Directive A:
In the court opinion excerpt, what did Clifford Burrill operate in the Wayne County Department of Social Services building?
Directive B:
Continue the court opinion about Clifford Burrill's death, starting after its last sentence.

Source extract:
----------------

Michigan Court of Appeals
May 23, 1979
90 Mich. App. 408 (Mich. Ct. App. 1979)


Docket No. 78-62.

Decided May 23, 1979.

Temple Cutler, for plaintiff.

Frank J. Kelley, Attorney General, Robert A. Derengoski, Solicitor General, and Janis Meija and William K. Balsinger, Assistants Attorney General, for defendant.

Before: M.F. CAVANAGH, P.J., and BASHARA and D.E. HOLBROOK, JR., JJ.

Plaintiff appeals from an order granting summary judgment in favor of defendant, pursuant to GCR 1963, 117.2(3).

Plaintiff's decedent, Clifford Burrill, was a blind vendor who operated a concession stand in the Wayne County Department of Social Services building. On December 5, 1974, after closing his stand and leaving work, Burrill was robbed and stabbed to death in the parking lot area adjacent to the facility by an unknown assailant.

Plaintiff brought an action alleging that defendant was negligent in maintaining and repairing a public building, and for allowing a dangerous condition to exist. Specifically, plaintiff claimed defendant failed to provide proper and necessary security guard services.

----------------

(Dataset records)
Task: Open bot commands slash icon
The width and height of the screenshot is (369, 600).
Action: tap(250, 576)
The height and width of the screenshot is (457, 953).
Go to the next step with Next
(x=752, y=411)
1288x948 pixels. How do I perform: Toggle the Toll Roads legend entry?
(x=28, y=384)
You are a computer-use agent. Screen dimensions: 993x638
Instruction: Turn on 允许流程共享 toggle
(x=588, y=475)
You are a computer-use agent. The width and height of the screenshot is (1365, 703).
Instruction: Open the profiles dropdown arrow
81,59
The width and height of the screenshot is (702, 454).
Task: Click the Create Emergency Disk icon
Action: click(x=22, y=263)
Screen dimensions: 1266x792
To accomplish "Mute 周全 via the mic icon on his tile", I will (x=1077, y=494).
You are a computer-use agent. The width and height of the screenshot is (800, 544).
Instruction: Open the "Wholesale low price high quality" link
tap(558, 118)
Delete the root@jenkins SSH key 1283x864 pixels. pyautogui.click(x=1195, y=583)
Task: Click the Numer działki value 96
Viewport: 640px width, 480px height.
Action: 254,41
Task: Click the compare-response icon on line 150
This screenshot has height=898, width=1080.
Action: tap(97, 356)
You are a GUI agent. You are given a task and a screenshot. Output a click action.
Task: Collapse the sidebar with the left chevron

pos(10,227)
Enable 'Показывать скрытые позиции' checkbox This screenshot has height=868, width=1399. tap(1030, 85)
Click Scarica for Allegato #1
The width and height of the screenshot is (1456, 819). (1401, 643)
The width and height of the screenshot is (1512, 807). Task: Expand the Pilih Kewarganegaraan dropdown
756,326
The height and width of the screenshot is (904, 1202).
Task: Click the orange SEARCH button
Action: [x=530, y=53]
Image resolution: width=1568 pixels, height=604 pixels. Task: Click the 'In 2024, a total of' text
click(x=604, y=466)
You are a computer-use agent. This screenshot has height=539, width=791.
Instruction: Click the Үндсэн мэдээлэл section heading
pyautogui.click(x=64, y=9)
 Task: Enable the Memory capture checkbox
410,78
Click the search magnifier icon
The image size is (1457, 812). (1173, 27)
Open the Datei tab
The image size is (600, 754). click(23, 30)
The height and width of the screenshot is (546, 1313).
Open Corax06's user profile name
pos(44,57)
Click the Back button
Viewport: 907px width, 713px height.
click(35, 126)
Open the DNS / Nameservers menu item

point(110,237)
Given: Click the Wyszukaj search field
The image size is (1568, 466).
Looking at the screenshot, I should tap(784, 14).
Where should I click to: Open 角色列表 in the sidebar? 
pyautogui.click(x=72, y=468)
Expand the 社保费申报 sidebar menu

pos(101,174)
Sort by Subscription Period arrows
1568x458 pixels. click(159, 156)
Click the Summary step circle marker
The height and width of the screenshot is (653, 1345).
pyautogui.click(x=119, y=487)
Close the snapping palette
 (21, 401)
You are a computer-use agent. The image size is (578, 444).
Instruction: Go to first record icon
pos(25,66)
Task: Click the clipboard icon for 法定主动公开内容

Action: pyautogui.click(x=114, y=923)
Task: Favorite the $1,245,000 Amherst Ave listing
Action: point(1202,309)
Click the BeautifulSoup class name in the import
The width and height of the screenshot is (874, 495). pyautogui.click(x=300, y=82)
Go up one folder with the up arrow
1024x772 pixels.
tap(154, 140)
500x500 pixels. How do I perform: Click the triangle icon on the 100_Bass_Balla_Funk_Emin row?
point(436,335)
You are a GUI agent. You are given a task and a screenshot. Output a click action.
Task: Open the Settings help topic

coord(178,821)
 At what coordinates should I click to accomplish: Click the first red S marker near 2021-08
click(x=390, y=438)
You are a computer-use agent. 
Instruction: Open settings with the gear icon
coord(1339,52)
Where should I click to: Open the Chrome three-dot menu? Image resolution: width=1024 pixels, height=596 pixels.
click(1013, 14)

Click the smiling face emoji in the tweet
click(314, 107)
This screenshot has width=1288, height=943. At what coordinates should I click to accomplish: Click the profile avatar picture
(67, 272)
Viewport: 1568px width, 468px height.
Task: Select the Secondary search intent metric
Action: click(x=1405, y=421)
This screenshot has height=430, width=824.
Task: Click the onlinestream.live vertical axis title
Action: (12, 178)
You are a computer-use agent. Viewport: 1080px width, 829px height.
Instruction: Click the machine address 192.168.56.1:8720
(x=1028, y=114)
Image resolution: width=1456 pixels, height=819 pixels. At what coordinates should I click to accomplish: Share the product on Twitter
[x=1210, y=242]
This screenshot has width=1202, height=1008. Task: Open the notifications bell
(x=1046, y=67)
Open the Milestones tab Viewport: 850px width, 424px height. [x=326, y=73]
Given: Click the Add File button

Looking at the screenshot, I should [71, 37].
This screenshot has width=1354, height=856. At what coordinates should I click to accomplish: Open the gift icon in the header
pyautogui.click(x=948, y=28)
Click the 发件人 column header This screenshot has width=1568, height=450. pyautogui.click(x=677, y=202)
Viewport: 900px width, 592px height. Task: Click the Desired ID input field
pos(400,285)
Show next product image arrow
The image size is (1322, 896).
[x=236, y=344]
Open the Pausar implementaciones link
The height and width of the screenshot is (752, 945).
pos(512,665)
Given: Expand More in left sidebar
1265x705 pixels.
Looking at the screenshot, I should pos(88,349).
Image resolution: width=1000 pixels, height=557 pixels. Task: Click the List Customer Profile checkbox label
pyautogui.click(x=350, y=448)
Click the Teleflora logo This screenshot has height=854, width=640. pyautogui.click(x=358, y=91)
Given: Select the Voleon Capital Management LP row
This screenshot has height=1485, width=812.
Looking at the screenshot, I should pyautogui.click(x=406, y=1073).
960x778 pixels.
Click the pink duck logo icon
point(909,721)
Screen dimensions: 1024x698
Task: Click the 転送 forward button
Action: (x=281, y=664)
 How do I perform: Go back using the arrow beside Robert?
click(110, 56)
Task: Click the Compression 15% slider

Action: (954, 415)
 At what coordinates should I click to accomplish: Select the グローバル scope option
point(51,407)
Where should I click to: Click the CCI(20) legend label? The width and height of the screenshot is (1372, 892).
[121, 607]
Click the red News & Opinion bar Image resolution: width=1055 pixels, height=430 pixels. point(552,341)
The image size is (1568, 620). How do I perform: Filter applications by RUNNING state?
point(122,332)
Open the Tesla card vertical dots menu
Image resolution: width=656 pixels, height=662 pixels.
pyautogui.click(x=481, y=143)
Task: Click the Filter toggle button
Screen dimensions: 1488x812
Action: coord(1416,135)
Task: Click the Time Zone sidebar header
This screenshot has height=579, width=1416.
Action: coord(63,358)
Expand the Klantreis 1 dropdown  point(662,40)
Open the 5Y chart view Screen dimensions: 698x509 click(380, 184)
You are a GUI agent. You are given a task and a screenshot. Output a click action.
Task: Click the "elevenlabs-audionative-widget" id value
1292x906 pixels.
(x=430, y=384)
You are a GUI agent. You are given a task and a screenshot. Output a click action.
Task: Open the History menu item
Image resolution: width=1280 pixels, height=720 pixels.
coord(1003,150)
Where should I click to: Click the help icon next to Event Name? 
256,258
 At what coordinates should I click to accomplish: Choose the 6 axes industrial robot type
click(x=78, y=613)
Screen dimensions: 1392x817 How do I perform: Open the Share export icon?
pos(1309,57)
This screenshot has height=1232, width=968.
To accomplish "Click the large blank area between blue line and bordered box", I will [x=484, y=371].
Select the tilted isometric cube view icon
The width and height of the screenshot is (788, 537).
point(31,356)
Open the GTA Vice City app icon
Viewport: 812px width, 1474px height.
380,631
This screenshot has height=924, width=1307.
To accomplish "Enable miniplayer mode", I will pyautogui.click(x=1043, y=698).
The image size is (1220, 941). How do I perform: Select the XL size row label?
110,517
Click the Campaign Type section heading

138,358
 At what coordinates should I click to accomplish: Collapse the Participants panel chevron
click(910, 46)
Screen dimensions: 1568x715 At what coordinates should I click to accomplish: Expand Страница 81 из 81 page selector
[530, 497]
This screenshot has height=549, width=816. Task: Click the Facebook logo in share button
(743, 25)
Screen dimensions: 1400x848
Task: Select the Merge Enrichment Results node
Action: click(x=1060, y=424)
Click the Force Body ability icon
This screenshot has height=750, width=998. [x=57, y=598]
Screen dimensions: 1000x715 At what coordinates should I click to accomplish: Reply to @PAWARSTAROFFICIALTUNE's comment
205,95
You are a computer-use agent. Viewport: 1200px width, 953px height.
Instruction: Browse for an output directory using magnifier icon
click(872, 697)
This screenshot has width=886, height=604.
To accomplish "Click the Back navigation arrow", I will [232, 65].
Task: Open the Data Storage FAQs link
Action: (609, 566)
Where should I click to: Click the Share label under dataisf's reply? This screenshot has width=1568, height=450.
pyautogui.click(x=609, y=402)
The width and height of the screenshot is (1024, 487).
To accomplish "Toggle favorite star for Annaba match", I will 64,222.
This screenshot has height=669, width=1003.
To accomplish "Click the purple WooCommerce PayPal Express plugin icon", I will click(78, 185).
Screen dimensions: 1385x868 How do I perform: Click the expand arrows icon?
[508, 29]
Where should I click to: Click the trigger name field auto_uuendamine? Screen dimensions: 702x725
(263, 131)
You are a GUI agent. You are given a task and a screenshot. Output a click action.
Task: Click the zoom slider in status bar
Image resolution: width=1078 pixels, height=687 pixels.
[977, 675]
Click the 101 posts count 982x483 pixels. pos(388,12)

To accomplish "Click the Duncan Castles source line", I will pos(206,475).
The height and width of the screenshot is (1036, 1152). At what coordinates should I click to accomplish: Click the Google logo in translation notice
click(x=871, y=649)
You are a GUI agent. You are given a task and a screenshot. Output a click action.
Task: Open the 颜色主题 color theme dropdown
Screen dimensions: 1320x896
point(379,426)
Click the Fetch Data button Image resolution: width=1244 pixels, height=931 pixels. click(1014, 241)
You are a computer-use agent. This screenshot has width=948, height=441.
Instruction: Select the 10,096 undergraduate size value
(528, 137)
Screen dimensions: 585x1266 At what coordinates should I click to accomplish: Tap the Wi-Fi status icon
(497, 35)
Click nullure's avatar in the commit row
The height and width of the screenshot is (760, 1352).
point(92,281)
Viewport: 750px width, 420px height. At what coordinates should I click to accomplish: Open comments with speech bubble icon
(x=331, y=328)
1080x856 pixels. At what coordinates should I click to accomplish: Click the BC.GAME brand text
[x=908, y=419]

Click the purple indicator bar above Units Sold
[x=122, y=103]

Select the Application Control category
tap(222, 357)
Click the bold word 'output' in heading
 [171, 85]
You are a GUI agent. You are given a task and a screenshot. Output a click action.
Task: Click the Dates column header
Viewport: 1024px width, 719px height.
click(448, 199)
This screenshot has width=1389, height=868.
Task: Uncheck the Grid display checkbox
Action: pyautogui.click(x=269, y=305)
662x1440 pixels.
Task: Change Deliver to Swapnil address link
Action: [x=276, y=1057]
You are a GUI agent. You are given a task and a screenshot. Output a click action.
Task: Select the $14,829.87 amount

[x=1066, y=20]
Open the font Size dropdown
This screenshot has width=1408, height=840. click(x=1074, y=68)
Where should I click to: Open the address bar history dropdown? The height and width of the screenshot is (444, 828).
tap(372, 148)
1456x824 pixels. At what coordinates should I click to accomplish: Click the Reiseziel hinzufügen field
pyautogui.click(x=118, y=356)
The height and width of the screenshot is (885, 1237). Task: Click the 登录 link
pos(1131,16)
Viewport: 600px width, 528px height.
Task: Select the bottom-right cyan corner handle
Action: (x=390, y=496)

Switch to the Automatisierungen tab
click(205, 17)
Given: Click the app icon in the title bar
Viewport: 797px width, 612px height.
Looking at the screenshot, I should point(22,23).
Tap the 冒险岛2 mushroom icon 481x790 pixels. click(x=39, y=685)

----------------

Written answer A:
He operated a concession stand.

Written answer B:
In the motion for summary judgment, defendant claimed that the plaintiff had failed to allege facts in avoidance of governmental immunity or otherwise state a claim upon which relief could be granted.

Plaintiff admits the existence of the doctrine of governmental immunity, but claims that the pleadings raise genuine issues of fact as to whether this case falls within one or more of the statutory exceptions.

Plaintiff first contends that defendant's immunity from suit has been abrogated by maintaining a dangerous and defective building pursuant to MCL 691.1406; MSA 3.996(106):

"Governmental agencies have the obligation to repair and maintain public buildings under their control when open for use by members of the public. Governmental agencies are liable for bodily injury and property damage resulting from a dangerous or defective condition of a public building if the governmental agency had actual or constructive knowledge of the defect and, for a reasonable time after acquiring knowledge, failed to remedy the condition or to take action reasonably necessary to protect the public against the condition."

A prerequisite of liability is that it be shown that the defendant was an owner, a lessee, or in control of the premises in question. See Mobil Oil Corp v Thorn, 401 Mich. 306; 258 N.W.2d 30 (1977), Lipsitz v Schechter, 377 Mich. 685, 687-688; 142 N.W.2d 1 (1966), Samson v Saginaw Professional Building, Inc., 393 Mich. 393; 224 N.W.2d 843 (1975).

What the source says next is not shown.